### Problems
(a) In the MES water pan thread, how long does dale5351 say they have had their smoker?
(b) Give the username of every poster in the MES water pan thread.

## Begin Extracted text

# MES water pan?



## whisky (Sep 4, 2010)

I have an MES electric smoker that is about 2 years old.  The water pan has started developing holes in it.  This started after about a year.  I'm patching the holes with epoxy but eventually I'll have to get a new water pan.  Anyone else have this happen?

Marc


----------



## chickenman09 (Sep 4, 2010)

Yep. I just wrap it in foil. Makes for easier clean up too.


----------



## eman (Sep 4, 2010)

My water pan developed pin holes after my 3rd smoke. i was using a high acid stuff in the pan and just rinsing it out after. Just line it w/ heavy foiland smoke away.


----------



## shamong9 (Sep 5, 2010)

eman said:


> My water pan developed pin holes after my 3rd smoke. i was using a high acid stuff in the pan and just rinsing it out after. Just line it w/ heavy foiland smoke away.


Using heavy foil as a liner is the answer, makes for fast clean up. Eman please explain about high acid stuff, were you talking about a cleaner?


----------



## dale5351 (Sep 5, 2010)

I've had mine for more than four years, no problem.  I don't put anything other than water in it.  I usually spray it with PAM to make cleanup easier.  Spray the racks also.

## End Extracted text
## Begin Dataset excerpt

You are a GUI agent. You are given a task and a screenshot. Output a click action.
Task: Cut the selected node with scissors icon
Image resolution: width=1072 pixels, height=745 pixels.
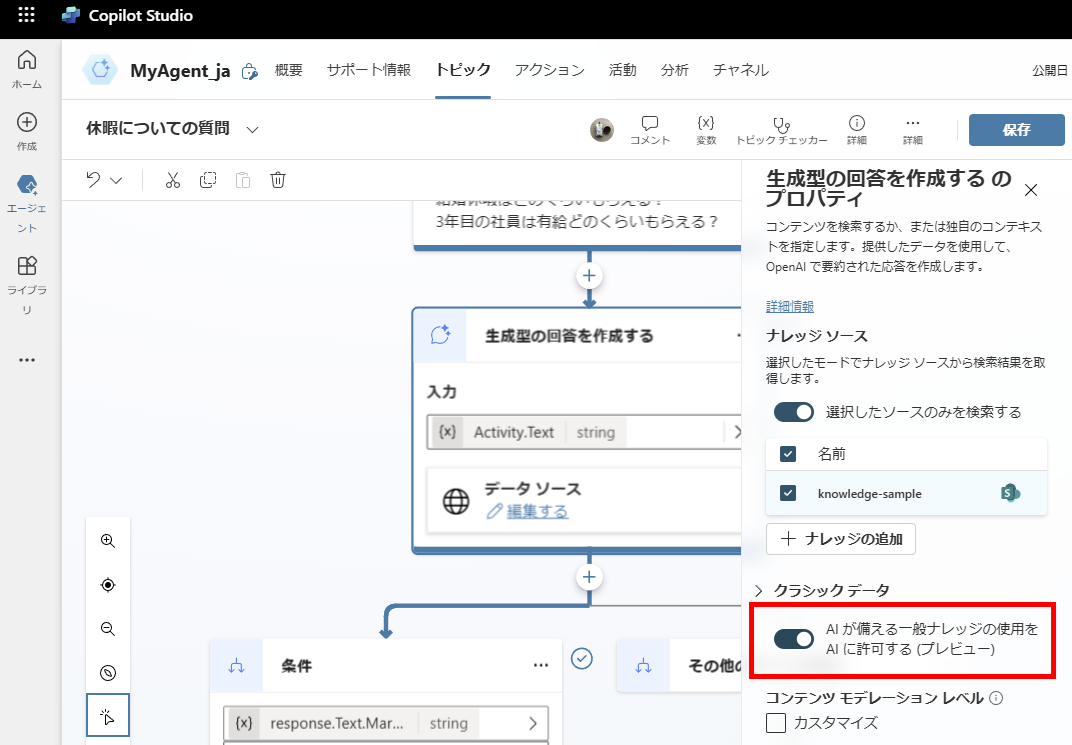172,180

## End Dataset excerpt

### Written responses
(a) More than four years.

(b) whisky, chickenman09, eman, shamong9, dale5351